It know it's very general question but I'm wondering what kind of issues should I expect if the number of categories in my dependent variable (or even in predictor variables) are more than for example 10.

**Contents**hide

#### Best Answer

There are a number of ways to think about this question. Probably the first consideration is resource dependent, boiling down to where you are doing your analysis: laptop or massively parallel platform? You should ask how much RAM or memory is accessible. RAM impacts the ability of your software to, e.g., invert a cross-product matrix or converge to a solution with a closed form algorithm. Quite obviously, the bigger the platform and the more RAM available, the bigger the matrix that can be handled. Next, there are software considerations, for instance, R is notoriously unable to deal with too much categorical information, whether in the target or feature variables. Other packages such as SAS have much greater inherent capacity.

Next, there is the issue of the approach or *theory* underpinning the analysis — e.g., frequentist or Bayesian? Inference or prediction and classification? Statistics or machine learning and computer science? Precise or approximate?
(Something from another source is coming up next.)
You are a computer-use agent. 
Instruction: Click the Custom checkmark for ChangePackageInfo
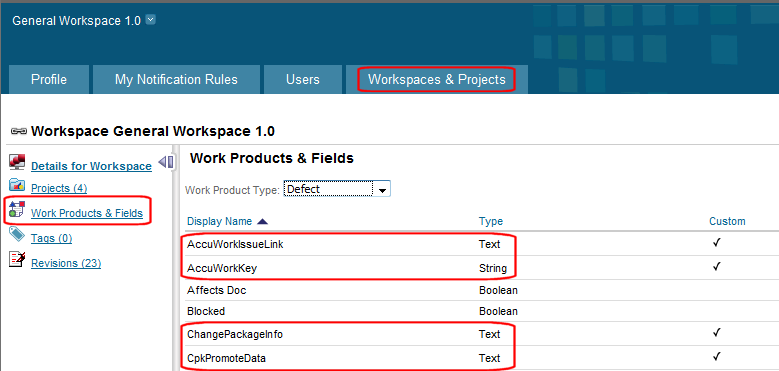(716, 333)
Historically, frequentists have thrown up their hands in defeat when, e.g., a cross-product matrix became too big to invert. A good example of this are probit models with more than 3 levels to the target. Using classic, closed form statistical models, there isn't enough CPU in 10,000 years to solve this. Bayesians, on the other hand, were the first to identify workarounds to this problem. Let me illustrate this with a couple of examples. Fifteen years ago Steenburgh and Ainslie wrote a paper *Massively Categorical Variables: Revealing the Information in Zip Codes* offering a hierarchical bayesian solution to this problem. In your case, you have a multinomial target — their approach is readily generalizable from features to targets. That the Ainslie method (and many Bayesian models) generates a boatload of parameters is not insuperable. It just may not be the most efficient solution. Next, in Gelman and Hill's book *Data Analysis Using Regression and Multilevel/Hierarchical Models*, they propose the possibility of Bayesian analysis with a multilevel categorical variable some of which contain only a single observation, i.e., very sparse information. The key to this counter-intuitive notion is that the information for that single observation across multiple draws will be summarized by the posterior. Note that these are *Bayesian* approximating heuristic workarounds.
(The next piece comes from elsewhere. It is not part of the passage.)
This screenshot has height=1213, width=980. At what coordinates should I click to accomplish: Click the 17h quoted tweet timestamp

Today, even frequentists have access to such heuristic, approximating workarounds, e.g., bootstrapping, jacknifing, Breiman's random forests, computer science driven algorithms such as "divide and conquer" (D&C) or "bags of little jacknifes" (BLJ) for massive data mining, see, e.g., Wang, et al's paper, *A Survey of Statistical Methods and Computing for Big Data* Survey of Statistical Methods and Computing for Big Data*. These approaches don't render Bayesian solutions obsolete (previously the only game in town for, e.g., inverting huge cross-products matrices), they just make Bayesian approaches unnecessary. Software considerations arise again with these resampling methods insofar as I've heard that R doesn't easily permit the large, even massive, numbers of iterative looping required but, then, I'm not an R guy so I could easily be wrong.

Questions concerning the accuracy of these approximating workarounds have been addressed by Minge and Chen in a paper titled *A Split-and-Conquer Approach for Analysis of Extraordinarily Large Data*. They concluded that there was no significant loss of precision with these approaches relative to analyses based on "full information," fixed data.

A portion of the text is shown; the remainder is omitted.